Indeed, 5 weeks have gone by since the last time I blogged on this subject and even though I haven’t commented much on the topic on this blog throughout that time, things have been going rather well, steady and straight to the final destination of living that dream of "A World Without Email". One step at a time, year after year, but eventually getting there! Check out the latest progress report from those five weeks:
As you may have noticed, except for a single week where I reached the mark of 30 emails received in that week, for the rest of them the numbers have been rather consistent to go under 20 emails received per week, which is not bad considering the average of those 23 weeks gone by so far is still around the 18 emails mark, which I consider a rather good result to end up the remaining of the year in pretty good shape closer to the 15 to 10 mark. Indeed, not bad at all!
But might social media ever win the war with email? Or are the claims about the death of email greatly exaggerated, as Beth Kanter seems to provocatively suggest? Or are we in recovery mode, for the time being, since it looks like email is bad for our health? (My good friend Frank Bradley eventually suggests a few tips on reducing the impact of email in our health on that post; worth while having a look into it!). I’m not too sure, despite the wonderful news coming along indicating otherwise; like Ben & Jerry’s dropping email marketing in favour of social media, which a few folks have asked me what I thought about it … Well, what can I say?
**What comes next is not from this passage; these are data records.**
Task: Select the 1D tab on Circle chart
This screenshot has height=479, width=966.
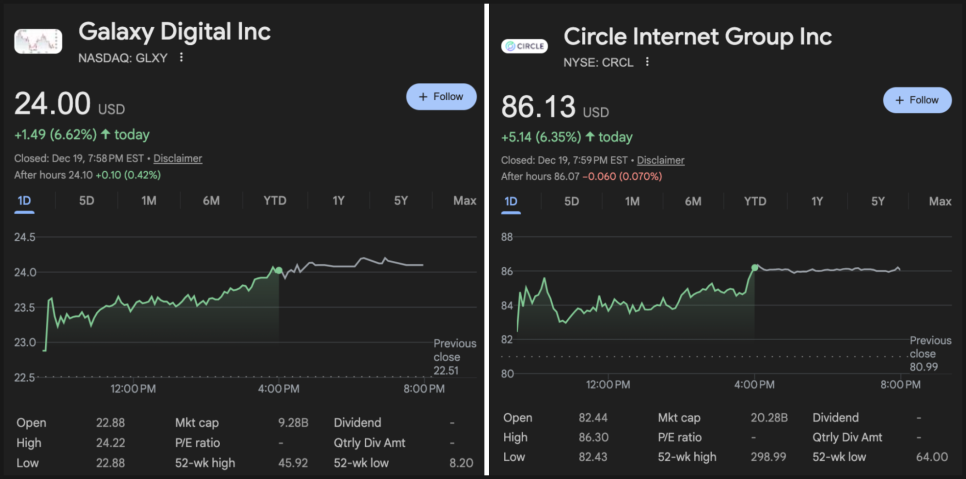Action: point(511,202)
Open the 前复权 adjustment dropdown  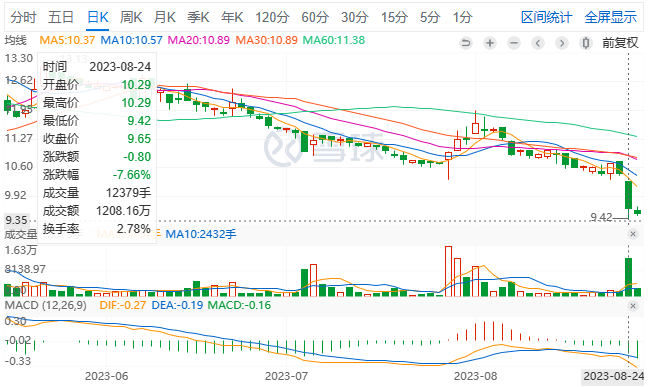pyautogui.click(x=620, y=43)
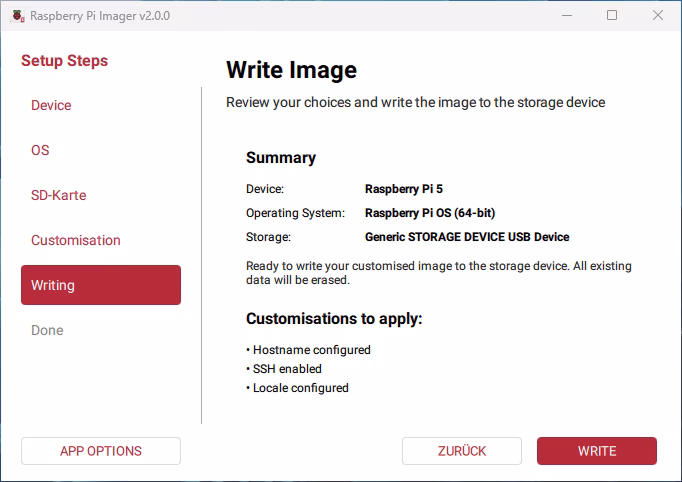The height and width of the screenshot is (482, 682).
Task: Click the Hostname configured entry
Action: coord(311,350)
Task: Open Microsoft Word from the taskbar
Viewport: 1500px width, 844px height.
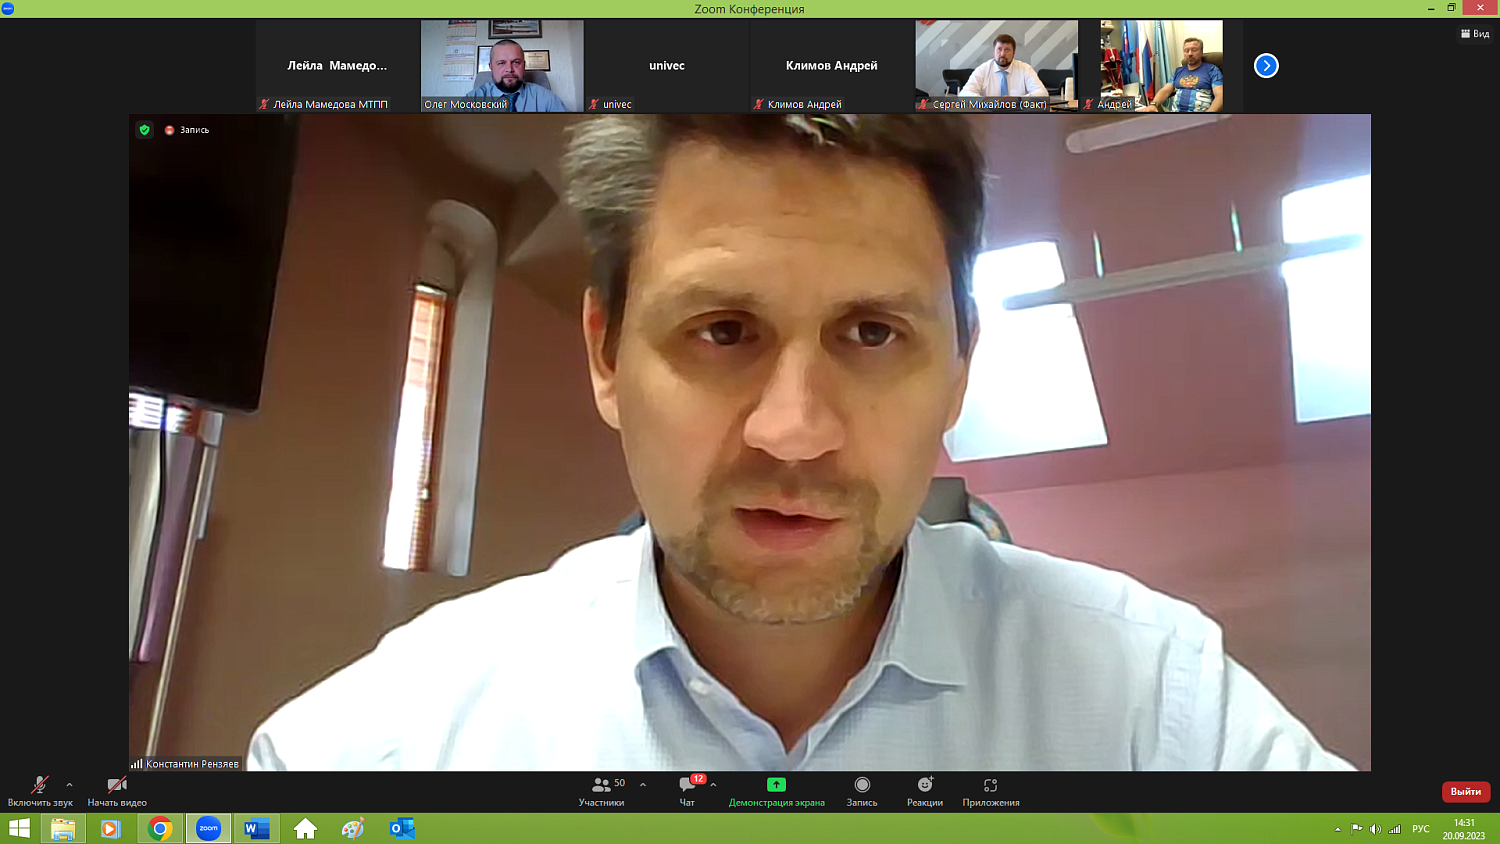Action: coord(256,828)
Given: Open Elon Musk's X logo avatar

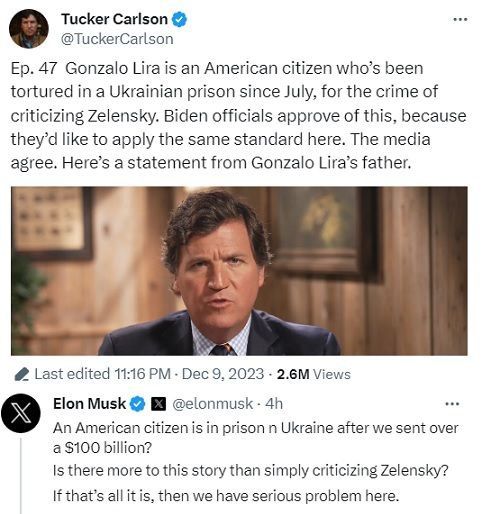Looking at the screenshot, I should point(21,413).
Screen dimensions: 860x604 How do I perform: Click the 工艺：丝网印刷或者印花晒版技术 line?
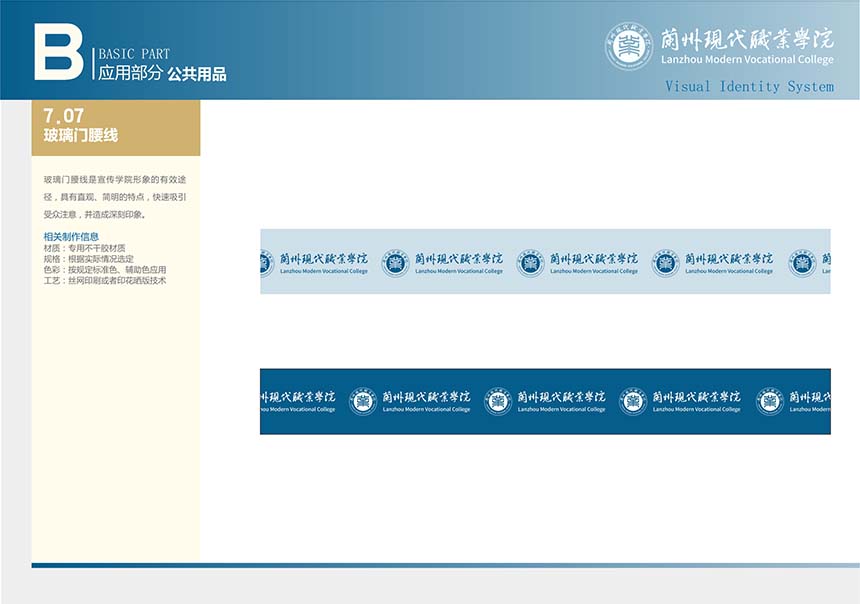(x=104, y=281)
Hummm, Yummy!! 🙂
No, seriously, what I think is happening at the moment, is that we have reached the tipping point where we are finally breaking loose from our email addiction, as Tony Schwartz has nicely put, just recently, under the title "Breaking the Email Addiction", over at Harvard Business Review, with some rather thought provoking, controversial, but very much descriptive quotes of where we have been for a while:
"It isn’t overload we’re battling anymore, it’s addiction — to action, and information, and connection, but above all to instant gratification"
To then finish up with this other quote that seems to tackle that very same problem of email addiction and what we can do to break it:
"[…] We, too, can strategically train our attention. When it comes to email and the Internet, it’s critical that we do so to give ourselves more time to think more reflectively, creatively, and deeply in an increasingly complex world"
This last quote clearly reminds me of a recent blog post I put together where I was questioning whether multitasking is bad for the brain or not. And while still pondering some more about it, there is something out there going on that tells me that we don’t seem to have learned much from our previous addiction(s) and here we are, finding ourselves up another alley, but with another addiction: social networking, as Steve Rubel, from Edelman, has nicely described over at "Study: 43% Of Online Americans Addicted To Social Networking". Ha! I bet you saw that one coming, didn’t you?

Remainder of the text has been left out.